PROBLEM DESCRIPTION >> Look for the word "smiley" in the entries and copy every line where it shows up.

RECORDS TO USE >>
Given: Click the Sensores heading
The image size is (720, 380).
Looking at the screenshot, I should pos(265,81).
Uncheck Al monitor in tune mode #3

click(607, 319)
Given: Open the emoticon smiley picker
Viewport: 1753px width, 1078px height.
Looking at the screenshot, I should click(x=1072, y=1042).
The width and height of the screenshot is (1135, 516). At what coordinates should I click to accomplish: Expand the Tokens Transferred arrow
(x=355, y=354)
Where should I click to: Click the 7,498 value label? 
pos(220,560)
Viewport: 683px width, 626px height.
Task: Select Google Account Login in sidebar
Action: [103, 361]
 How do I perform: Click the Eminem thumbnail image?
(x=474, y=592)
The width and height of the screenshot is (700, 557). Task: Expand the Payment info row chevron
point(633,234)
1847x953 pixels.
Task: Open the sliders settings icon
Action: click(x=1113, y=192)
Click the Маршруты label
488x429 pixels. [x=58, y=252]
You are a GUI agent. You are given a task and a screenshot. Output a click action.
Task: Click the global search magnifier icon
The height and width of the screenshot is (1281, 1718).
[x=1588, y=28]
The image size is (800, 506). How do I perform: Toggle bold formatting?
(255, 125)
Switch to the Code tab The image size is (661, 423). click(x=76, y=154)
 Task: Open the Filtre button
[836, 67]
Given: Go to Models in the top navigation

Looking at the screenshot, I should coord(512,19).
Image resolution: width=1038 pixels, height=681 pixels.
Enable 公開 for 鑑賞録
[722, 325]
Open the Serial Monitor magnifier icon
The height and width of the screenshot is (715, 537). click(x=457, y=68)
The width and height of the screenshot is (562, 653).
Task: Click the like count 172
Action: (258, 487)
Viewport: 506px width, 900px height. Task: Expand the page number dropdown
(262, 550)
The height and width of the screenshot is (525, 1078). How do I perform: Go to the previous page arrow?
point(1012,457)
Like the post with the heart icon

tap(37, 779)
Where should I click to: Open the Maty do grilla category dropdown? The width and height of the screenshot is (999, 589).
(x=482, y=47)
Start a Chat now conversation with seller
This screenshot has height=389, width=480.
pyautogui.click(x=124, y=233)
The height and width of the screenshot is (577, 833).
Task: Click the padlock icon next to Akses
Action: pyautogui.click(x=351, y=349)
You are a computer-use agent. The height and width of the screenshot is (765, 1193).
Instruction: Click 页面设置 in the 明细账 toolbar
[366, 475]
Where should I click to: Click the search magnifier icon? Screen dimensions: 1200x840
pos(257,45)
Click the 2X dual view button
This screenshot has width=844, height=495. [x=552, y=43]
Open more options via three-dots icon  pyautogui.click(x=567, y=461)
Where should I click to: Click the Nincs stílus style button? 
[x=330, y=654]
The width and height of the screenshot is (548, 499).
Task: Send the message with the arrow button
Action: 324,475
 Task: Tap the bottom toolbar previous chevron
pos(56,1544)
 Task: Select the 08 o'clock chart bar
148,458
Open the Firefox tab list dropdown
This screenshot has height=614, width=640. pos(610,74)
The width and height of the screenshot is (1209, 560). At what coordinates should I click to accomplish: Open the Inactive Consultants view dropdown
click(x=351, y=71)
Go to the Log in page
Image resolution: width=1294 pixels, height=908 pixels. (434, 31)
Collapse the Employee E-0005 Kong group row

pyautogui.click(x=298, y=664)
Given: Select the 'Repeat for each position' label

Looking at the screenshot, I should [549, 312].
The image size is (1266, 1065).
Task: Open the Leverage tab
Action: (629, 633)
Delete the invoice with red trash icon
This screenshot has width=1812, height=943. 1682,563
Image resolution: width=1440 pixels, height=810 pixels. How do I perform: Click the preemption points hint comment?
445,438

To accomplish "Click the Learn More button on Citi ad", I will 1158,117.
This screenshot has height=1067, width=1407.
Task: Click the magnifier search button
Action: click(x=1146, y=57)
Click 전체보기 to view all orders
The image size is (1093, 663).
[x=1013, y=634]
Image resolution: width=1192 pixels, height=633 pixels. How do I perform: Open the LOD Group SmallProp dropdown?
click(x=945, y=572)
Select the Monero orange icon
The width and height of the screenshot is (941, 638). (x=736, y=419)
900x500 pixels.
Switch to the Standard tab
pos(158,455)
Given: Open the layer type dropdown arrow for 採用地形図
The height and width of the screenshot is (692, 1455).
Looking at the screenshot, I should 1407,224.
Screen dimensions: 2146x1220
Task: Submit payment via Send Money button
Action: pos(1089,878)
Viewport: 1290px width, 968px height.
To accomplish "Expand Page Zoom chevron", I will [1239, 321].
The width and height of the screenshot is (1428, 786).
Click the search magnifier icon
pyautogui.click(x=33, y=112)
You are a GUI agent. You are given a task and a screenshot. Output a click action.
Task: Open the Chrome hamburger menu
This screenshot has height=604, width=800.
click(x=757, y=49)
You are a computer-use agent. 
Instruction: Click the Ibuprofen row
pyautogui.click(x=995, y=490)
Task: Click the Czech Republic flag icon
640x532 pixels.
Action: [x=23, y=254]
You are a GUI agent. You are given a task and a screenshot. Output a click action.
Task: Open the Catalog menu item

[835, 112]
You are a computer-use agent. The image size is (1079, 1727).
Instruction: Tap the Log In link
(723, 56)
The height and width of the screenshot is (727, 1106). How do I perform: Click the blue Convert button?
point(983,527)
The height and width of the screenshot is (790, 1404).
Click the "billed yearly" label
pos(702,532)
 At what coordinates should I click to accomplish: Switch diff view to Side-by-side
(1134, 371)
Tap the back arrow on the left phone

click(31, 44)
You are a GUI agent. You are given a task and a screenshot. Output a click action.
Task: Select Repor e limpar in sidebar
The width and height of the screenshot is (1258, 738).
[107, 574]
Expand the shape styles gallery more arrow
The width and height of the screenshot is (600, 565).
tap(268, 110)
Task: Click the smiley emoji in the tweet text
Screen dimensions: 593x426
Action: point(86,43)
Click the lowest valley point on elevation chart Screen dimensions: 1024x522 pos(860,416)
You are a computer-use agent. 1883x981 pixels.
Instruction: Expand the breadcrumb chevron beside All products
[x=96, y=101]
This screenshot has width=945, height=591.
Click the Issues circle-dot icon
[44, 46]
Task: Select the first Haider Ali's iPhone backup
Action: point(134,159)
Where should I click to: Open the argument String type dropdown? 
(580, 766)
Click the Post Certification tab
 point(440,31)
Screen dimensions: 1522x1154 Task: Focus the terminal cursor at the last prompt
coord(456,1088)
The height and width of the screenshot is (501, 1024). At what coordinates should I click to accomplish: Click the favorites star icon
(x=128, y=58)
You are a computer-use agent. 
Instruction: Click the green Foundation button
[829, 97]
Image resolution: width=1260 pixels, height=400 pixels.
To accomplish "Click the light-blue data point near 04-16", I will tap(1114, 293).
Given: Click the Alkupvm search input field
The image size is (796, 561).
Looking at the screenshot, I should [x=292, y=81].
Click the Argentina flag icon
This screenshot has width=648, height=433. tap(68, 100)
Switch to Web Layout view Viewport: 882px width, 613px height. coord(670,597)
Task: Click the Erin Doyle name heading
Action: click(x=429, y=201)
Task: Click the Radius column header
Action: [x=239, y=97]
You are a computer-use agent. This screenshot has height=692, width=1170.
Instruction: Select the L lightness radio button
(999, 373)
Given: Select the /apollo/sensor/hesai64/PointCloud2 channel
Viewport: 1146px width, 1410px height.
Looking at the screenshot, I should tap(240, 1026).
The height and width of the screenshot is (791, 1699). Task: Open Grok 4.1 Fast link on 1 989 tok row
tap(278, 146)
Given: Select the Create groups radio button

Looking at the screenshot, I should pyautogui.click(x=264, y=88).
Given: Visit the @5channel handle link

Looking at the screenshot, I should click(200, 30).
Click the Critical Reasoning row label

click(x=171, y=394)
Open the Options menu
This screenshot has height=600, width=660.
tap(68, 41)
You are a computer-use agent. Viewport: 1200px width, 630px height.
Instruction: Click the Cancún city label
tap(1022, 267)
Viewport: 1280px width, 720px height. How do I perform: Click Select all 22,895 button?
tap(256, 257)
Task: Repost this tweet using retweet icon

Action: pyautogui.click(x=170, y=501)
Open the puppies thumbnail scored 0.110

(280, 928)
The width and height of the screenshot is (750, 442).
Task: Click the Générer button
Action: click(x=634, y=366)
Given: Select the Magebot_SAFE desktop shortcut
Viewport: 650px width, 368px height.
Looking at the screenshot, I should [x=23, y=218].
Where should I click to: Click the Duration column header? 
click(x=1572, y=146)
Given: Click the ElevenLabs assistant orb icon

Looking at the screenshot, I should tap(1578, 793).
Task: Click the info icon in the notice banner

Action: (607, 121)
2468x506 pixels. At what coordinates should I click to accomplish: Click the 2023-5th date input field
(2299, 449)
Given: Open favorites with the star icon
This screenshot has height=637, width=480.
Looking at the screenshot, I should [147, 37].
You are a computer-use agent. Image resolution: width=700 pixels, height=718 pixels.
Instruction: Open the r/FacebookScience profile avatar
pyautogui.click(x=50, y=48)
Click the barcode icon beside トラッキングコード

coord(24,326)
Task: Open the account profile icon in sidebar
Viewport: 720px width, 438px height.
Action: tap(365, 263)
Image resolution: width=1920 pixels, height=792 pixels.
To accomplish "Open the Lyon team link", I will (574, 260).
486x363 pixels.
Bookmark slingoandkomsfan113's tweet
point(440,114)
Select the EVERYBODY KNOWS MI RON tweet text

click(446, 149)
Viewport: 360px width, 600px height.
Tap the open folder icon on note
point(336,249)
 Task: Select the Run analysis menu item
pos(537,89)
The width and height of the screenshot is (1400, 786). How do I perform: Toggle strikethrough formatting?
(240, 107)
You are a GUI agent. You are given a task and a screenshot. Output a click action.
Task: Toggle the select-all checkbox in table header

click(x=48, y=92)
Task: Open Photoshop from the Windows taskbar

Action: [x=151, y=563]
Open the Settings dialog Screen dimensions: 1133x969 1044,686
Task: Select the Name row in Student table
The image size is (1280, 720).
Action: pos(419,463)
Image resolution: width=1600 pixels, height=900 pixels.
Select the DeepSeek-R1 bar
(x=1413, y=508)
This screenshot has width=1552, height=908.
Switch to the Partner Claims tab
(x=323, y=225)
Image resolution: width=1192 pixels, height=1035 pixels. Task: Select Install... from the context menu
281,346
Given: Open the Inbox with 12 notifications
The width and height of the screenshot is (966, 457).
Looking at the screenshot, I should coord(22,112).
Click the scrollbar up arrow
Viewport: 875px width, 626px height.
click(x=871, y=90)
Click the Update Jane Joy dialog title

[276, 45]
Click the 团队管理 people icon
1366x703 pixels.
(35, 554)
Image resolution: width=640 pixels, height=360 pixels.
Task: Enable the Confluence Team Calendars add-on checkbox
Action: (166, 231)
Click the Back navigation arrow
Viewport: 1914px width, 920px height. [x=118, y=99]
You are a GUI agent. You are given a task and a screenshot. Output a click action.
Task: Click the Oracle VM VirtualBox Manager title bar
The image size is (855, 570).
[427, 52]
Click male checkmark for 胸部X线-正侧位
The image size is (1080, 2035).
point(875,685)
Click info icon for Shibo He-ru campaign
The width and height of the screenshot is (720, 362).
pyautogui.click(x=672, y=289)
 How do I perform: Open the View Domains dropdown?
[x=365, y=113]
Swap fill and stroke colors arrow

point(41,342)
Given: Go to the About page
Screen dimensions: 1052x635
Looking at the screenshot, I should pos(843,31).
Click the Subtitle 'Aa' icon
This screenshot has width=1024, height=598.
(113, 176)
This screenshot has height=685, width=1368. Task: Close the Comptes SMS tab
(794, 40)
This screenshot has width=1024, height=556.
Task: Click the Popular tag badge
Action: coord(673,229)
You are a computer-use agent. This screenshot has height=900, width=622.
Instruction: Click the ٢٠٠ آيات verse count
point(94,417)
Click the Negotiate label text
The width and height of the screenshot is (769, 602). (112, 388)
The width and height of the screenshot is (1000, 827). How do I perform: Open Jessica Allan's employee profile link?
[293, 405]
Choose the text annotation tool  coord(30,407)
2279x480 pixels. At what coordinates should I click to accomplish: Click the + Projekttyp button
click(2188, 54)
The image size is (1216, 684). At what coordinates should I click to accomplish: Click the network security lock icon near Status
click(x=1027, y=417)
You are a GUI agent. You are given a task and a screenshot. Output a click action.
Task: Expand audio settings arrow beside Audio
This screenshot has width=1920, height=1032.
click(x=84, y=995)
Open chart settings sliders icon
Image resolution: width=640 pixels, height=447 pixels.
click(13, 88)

TASK ANSWER >>
Given: Open the emoticon smiley picker
Task: Click the smiley emoji in the tweet text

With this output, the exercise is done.